### Description of the task:
Lines to return, exactly: from the line with "Health care (412, 304)" to the line with "February 2007 (108, 2021)" in the entries below, both included.

### Data provided:
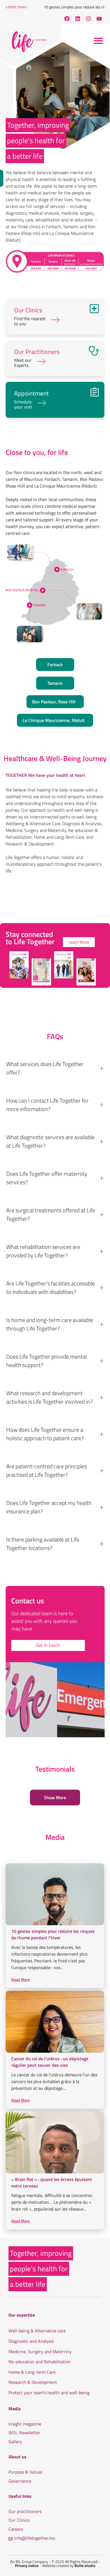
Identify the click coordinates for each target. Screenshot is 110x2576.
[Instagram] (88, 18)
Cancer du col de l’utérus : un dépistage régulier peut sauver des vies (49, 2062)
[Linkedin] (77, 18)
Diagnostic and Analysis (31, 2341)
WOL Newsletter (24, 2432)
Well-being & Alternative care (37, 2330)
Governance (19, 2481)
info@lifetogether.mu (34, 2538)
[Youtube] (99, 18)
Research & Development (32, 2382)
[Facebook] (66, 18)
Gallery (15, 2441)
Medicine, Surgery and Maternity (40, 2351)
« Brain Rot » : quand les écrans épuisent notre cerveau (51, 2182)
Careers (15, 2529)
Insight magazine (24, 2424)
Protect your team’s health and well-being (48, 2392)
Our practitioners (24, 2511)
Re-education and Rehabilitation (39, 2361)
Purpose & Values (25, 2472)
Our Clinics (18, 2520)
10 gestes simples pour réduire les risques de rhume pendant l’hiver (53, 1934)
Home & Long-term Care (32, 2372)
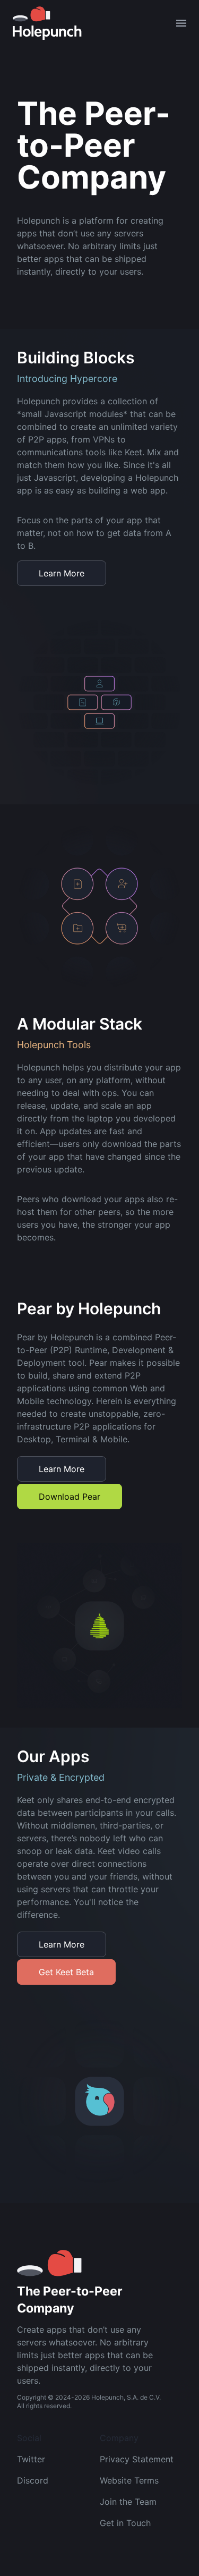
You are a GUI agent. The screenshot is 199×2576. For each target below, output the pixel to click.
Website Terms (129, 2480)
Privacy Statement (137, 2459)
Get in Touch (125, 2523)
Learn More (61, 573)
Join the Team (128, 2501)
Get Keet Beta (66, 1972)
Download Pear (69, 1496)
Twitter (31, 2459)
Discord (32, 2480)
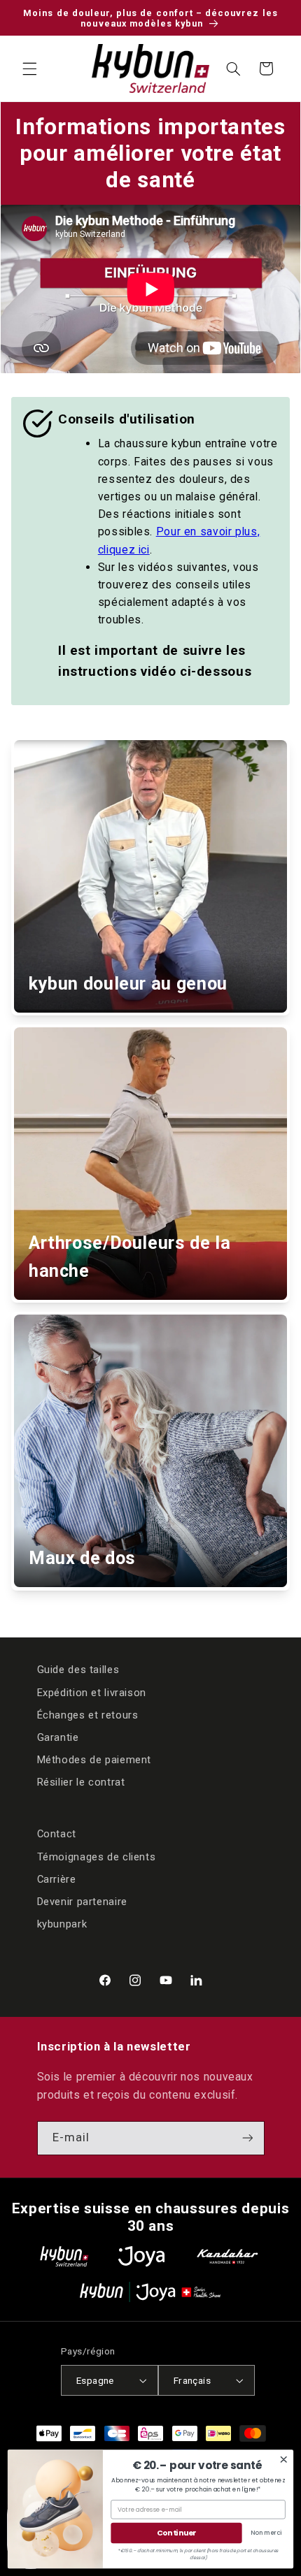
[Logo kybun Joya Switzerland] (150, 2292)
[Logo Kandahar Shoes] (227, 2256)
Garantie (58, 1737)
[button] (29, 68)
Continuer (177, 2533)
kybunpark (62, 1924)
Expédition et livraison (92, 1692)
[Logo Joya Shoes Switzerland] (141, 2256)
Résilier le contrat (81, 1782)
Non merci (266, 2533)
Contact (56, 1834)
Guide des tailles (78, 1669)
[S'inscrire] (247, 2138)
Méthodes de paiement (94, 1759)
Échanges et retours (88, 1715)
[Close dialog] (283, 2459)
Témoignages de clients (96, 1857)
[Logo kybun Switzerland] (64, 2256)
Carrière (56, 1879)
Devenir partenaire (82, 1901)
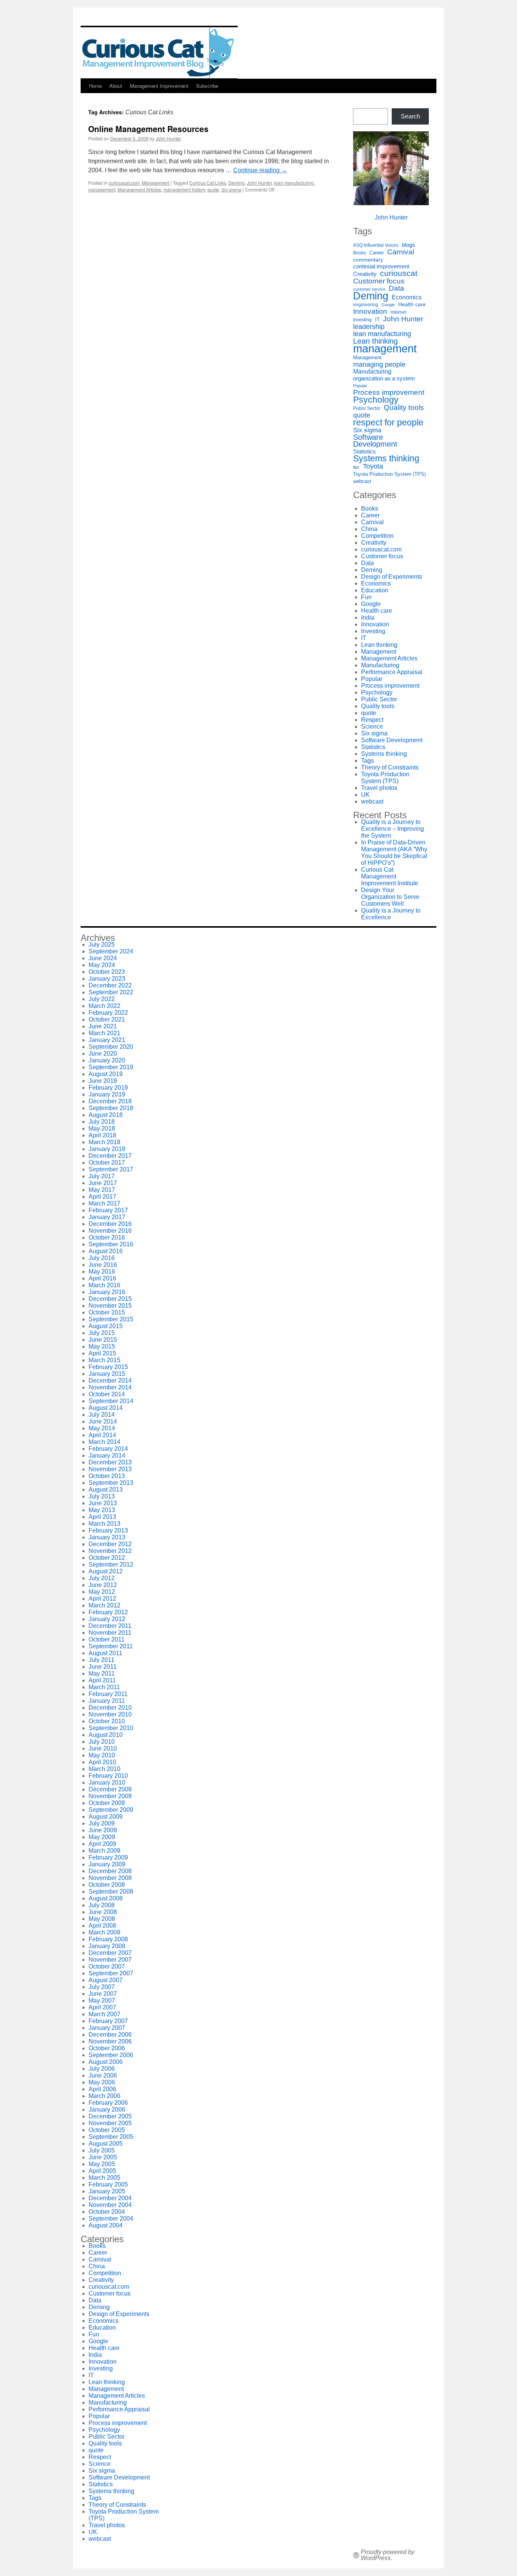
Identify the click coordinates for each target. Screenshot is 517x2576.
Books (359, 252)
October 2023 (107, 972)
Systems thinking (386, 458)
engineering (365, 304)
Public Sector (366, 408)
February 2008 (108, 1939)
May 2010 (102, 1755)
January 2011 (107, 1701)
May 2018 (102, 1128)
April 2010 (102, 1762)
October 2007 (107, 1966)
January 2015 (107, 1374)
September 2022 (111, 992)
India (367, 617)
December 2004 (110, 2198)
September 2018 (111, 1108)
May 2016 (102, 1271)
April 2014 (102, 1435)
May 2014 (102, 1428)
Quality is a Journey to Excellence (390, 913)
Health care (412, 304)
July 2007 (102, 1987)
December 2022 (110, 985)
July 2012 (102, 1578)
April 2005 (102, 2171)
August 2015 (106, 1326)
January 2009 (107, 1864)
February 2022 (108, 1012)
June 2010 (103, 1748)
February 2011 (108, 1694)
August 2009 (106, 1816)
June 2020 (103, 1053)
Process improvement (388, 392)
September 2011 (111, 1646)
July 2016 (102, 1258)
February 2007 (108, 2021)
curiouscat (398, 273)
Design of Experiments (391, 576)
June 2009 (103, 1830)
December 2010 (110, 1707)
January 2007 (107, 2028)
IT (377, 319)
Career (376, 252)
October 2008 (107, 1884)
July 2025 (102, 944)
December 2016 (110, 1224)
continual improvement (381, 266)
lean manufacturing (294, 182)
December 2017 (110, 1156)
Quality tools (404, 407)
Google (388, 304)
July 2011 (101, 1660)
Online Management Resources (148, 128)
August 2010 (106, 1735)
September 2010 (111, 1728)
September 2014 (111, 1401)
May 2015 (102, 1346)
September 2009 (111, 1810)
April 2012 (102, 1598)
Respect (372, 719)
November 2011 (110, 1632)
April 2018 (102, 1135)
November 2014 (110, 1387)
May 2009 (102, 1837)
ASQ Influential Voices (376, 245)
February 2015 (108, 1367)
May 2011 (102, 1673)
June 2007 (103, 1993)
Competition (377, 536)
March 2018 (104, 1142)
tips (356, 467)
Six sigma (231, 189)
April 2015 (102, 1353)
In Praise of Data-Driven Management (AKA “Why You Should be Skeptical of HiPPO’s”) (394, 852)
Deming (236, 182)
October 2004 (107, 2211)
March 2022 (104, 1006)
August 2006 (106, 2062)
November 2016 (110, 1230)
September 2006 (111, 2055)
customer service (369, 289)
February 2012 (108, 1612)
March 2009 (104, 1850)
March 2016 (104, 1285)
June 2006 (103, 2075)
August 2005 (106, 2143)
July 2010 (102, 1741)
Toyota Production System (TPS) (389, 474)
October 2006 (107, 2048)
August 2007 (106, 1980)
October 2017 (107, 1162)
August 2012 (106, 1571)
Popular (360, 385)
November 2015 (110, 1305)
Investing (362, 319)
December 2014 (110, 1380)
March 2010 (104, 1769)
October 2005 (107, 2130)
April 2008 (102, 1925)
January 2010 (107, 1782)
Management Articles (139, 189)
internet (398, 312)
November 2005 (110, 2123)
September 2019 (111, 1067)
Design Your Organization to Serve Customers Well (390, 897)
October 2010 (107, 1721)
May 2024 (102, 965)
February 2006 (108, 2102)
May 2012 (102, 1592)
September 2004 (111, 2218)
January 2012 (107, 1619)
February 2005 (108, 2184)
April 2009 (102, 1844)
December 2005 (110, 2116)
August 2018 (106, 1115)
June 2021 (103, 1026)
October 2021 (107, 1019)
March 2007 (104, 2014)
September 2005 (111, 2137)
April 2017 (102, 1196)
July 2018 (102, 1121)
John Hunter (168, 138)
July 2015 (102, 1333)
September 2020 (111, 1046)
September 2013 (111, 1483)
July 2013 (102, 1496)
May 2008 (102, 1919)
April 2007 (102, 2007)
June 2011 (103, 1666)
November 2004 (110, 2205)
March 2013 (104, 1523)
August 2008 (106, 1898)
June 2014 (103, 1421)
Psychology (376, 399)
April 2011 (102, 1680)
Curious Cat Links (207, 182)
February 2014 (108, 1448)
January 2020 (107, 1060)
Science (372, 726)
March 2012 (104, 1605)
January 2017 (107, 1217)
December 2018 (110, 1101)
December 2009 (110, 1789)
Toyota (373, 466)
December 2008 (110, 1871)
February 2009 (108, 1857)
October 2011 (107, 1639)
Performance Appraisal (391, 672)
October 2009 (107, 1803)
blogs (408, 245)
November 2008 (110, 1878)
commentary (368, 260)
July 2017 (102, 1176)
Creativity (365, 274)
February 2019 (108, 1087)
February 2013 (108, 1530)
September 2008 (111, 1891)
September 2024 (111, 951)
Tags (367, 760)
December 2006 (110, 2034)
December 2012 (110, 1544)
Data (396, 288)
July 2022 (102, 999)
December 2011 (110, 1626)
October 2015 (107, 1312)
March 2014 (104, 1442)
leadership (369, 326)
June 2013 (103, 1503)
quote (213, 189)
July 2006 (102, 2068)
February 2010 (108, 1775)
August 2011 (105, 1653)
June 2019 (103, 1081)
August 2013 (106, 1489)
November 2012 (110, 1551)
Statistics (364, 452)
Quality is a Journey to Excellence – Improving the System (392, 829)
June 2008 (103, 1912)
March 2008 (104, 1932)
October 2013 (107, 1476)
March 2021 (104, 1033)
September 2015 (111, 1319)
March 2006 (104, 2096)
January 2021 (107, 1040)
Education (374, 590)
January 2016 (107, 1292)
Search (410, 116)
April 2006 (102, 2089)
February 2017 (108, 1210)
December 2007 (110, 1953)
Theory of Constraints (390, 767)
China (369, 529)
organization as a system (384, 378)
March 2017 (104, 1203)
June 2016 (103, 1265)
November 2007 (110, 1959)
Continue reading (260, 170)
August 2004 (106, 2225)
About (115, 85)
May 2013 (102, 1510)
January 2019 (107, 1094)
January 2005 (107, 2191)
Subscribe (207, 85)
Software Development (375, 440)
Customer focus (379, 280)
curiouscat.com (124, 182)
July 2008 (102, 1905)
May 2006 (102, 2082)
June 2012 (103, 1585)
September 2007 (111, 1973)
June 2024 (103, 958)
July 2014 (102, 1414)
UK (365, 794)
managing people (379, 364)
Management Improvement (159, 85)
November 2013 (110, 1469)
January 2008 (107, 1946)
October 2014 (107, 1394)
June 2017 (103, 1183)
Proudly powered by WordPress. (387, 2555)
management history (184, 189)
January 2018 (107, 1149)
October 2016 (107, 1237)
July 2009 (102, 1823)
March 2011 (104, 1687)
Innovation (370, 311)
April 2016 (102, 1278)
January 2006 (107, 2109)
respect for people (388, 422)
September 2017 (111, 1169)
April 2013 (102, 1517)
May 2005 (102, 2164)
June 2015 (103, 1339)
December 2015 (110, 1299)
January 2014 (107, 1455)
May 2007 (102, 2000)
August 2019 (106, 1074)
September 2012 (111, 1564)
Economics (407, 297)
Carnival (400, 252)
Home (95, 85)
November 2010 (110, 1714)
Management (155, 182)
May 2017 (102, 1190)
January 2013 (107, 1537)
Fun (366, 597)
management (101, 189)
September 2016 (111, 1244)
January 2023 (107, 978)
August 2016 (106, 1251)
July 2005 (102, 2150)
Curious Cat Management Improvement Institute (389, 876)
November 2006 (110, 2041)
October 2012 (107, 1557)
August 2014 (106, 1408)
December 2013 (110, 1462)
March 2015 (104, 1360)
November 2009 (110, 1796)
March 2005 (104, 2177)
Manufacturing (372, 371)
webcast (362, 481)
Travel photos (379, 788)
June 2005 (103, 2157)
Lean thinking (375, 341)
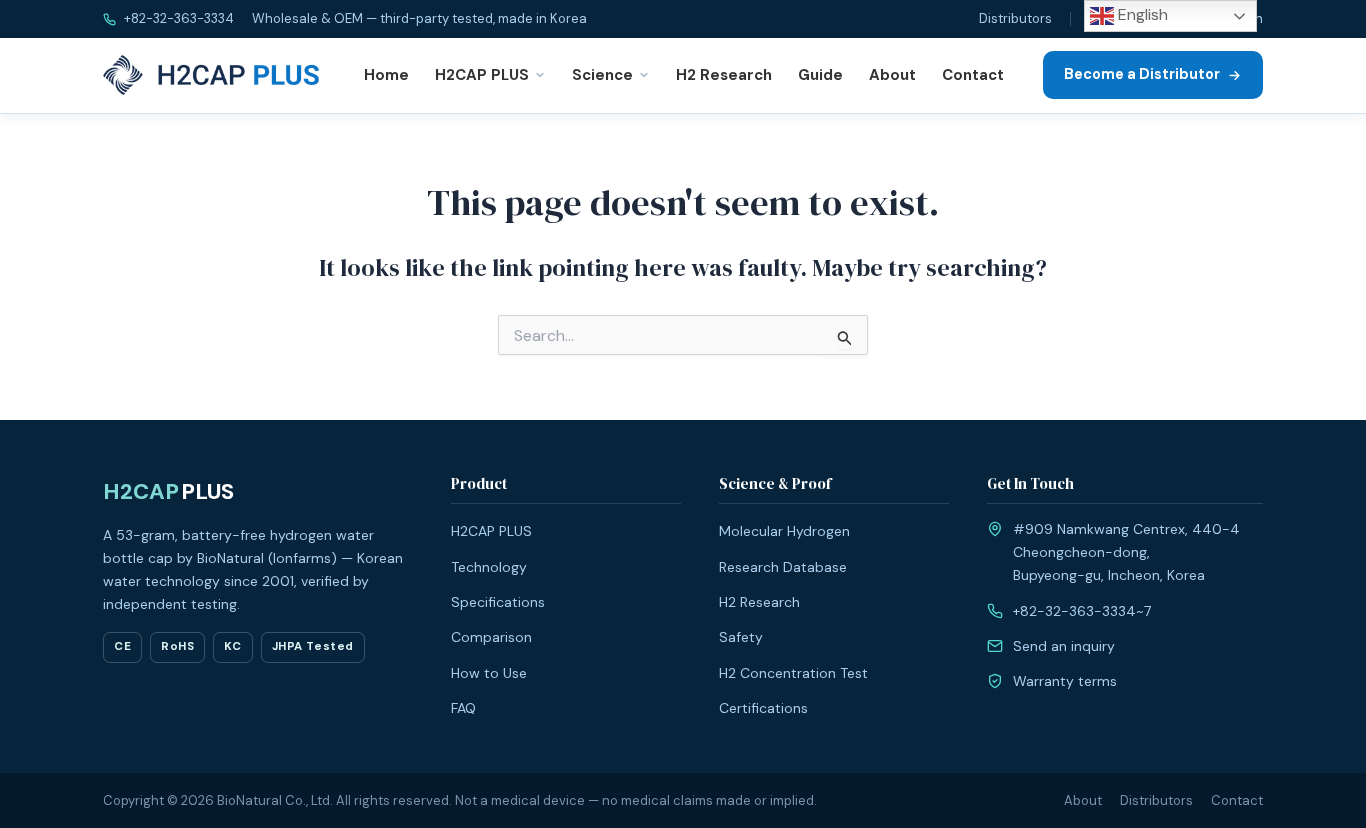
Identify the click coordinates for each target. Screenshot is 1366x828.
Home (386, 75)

### Output of the exercise:
Health care (412, 304)
July 2007 (102, 1987)
December 2022 (110, 985)
July 2012 (102, 1578)
April 2005 (102, 2171)
August 2015 (106, 1326)
January 2009 (107, 1864)
February 2022 (108, 1012)
June 2010 (103, 1748)
February 2011 (108, 1694)
August 2009 (106, 1816)
June 2020 (103, 1053)
Process improvement (388, 392)
September 2011 (111, 1646)
July 2016 (102, 1258)
February 2007 (108, 2021)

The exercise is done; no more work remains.